Notwithstanding any language to the contrary in the Disclosure Statement, Plan and/or Confirmation Order, no provision shall (i) preclude the United States Securities and Exchange Commission (“SEC”) from enforcing its police or regulatory powers; or, (ii) enjoin, limit, impair or delay the SEC from commencing or continuing any claims, causes of action, proceeding or investigations against any non-Debtor person or non-Debtor entity in any forum; provided that the foregoing shall not diminish the scope of any exculpation to which any party is entitled under section 1125(e) of the Bankruptcy Code.
C.Additional Documents.
On or before the Effective Date, the Debtors may file with the Bankruptcy Court such agreements and other documents as may be necessary to effectuate and further evidence the terms and conditions of the Plan; provided that any and all such agreements and documents shall be in form and substance acceptable to the Debtors and the Foris Secured Parties. The Debtors or the Reorganized Debtors, as applicable, and all Holders of Claims or Interests receiving distributions pursuant to the Plan and all other parties in interest shall, from time to time, prepare, execute, and deliver any agreements or documents and take any other actions as may be necessary or advisable to effectuate the provisions and intent of the Plan.
D.Statutory Committee and Cessation of Fee and Expense Payment.
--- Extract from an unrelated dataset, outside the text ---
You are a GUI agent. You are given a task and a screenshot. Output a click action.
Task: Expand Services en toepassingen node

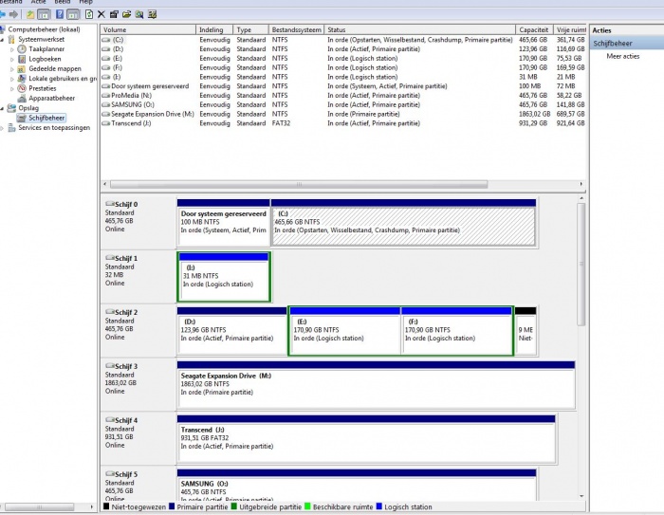point(3,128)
On the Effective Date, the Creditors’ Committee and any other statutory committee appointed in the Chapter 11 Cases shall dissolve and members thereof shall be released and discharged from all rights and duties from or related to the Chapter 11 Cases, except for purposes of prosecution of requests for payment of Professional Claims for services rendered and reimbursement of expenses on a final basis. The Reorganized Debtors shall no longer be responsible for paying any fees or expenses incurred by the members of or advisors to the Creditors’ Committee or any other statutory committees after the Effective Date except with respect to (a) the prosecution of requests for payment of Professional Claims for services rendered and reimbursement of expenses on a final basis. Notwithstanding the foregoing, the dissolution of the Creditors’ Committee shall not prohibit the Creditors’ Committee enforcing and protecting its rights after the Effective Date.
E.Reservation of Rights.
Except as expressly set forth in the Plan, the Plan shall have no force or effect unless the Bankruptcy Court shall enter the Confirmation Order, and the Confirmation Order shall have no force or effect if the Effective Date does not occur. None of the Filing of the Plan, any statement or provision contained in the Plan, or the taking of any action by any Debtor with respect to the Plan, the Disclosure Statement, or the Plan Supplement shall be or shall be deemed to be an admission or waiver of any rights of any Debtor with respect to the Holders of Claims or Interests prior to the Effective Date.
F.Successors and Assigns.
The rights, benefits, and obligations of any Entity named or referred to in the Plan shall be binding on, and shall inure to the benefit of any heir, executor, administrator, successor or assign, Affiliate, officer, manager, director, agent, representative, attorney, beneficiaries, or guardian, if any, of each Entity.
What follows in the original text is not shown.